Dear Family,
I’m happy to share some good news with you:
A couple months ago, Tanja and I got married!
We celebrated our wedding in the Mexican jungle at Kumankaya Healing Center—right at the conclusion of my ~5.5 weeks there.
We were married by the great Christian curandero Remi Delaune in an ayahuasca ceremony at Kumankaya—with our closest family members present there.
This event truly felt like the apotheosis or eschaton of my time at Kumankaya. In a sense, it was the ‘end of a world’—the end of the life-world of Jordan Bates as I have known him; Jordan Bates as an unmarried man.
The weeks prior to the wedding had felt like passing through the eye of yet another needle—a wee, tiny, minuscule needle. So many layers and snakeskins were being peeled, dissolved, cleaned, melted, purged out of me. I was being prepared for the greatest and most beautiful adventure of my life—the adventure of true and total commitment to my wife, our daughter, our family.
The wedding ceremony was abyss-deep for me. Strong ayahuasca induced a lot of purging. It may have been the most purging I’ve done in a single ceremony—top two or three, I’d imagine. This felt kind of strange to be doing in the presence of my mother, father, and other family members. Yet it was clear that it was destined to be this way.
Having my closest family members present in the maloca allowed for the surfacing of deep karmic knots within our ancestral lines. Something about the familial proximity enabled the cleaning of certain attachments and debris that I had not previously had occasion to clean.
To be honest I felt like I was purging for everyone there. In my visions there were a variety of dark energies and entities revealing themselves—shadow-beings who had hidden, perhaps for ages, within our family lines—and I was systematically cleaning them, clearing them, dissolving or transfiguring them in the Light of Christ, or commanding them to be gone once and for all—sending them to the Pure White Light of God and then firmly closing etheric doors behind them. “The Father will know what to do with you,” I remember saying repeatedly within my mind. Quite a wedding night, hah!
Tanja also experienced a deep, intense, alchemical ceremony. We ended up sleeping with Lila in the maloca, cuddling close in the chilly Mexican jungle ‘winter,’ and awaking the next morning in an aura of sweetness and gratitude.
○ ○ ○ ○ ○
# [To do]
a: According to the wedding letter, who married Tanja and the writer?
b: Revise the wedding letter by writing it out again starting with "Having my closest" and going on through "occasion to clean.", putting "ceremony house" in place of "maloca".
Answer from the wedding letter alone, without drawing on anything outside it.
○ ○ ○ ○ ○
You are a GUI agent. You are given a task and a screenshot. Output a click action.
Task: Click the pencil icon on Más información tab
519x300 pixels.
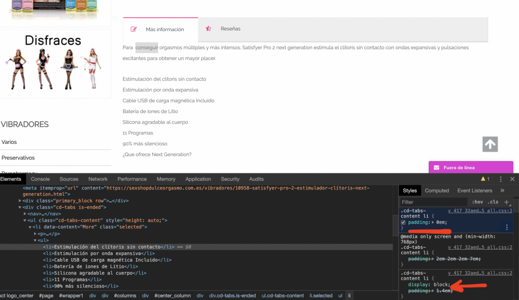[x=135, y=29]
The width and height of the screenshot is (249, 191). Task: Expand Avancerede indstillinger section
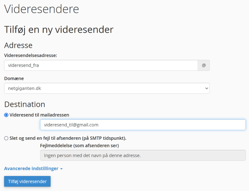click(x=31, y=169)
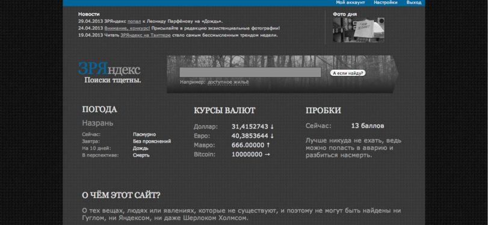Click the Выход link
The width and height of the screenshot is (488, 225).
pos(413,2)
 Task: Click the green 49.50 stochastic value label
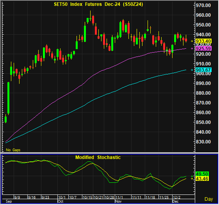pyautogui.click(x=202, y=174)
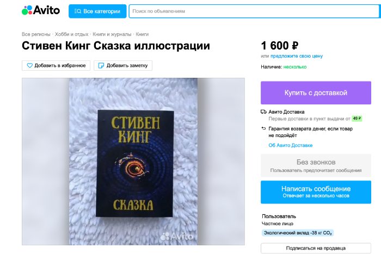Screen dimensions: 381x254
Task: Open the Об Авито Доставке link
Action: [290, 145]
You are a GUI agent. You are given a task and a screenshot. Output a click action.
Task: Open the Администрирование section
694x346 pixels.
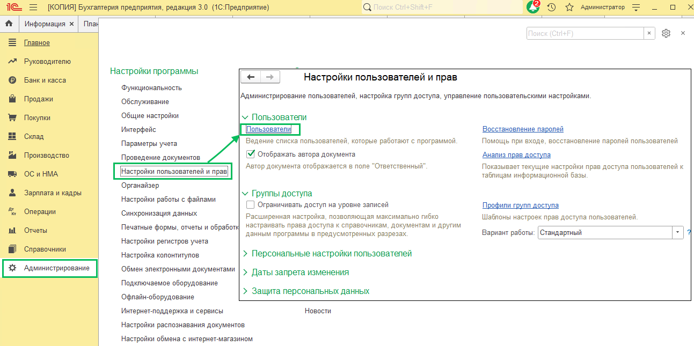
○ ○ ○ ○ ○
# [Answer list]
a: The Christian curandero Remi Delaune married them.

b:
Having my closest family members present in the ceremony house allowed for the surfacing of deep karmic knots within our ancestral lines. Something about the familial proximity enabled the cleaning of certain attachments and debris that I had not previously had occasion to clean.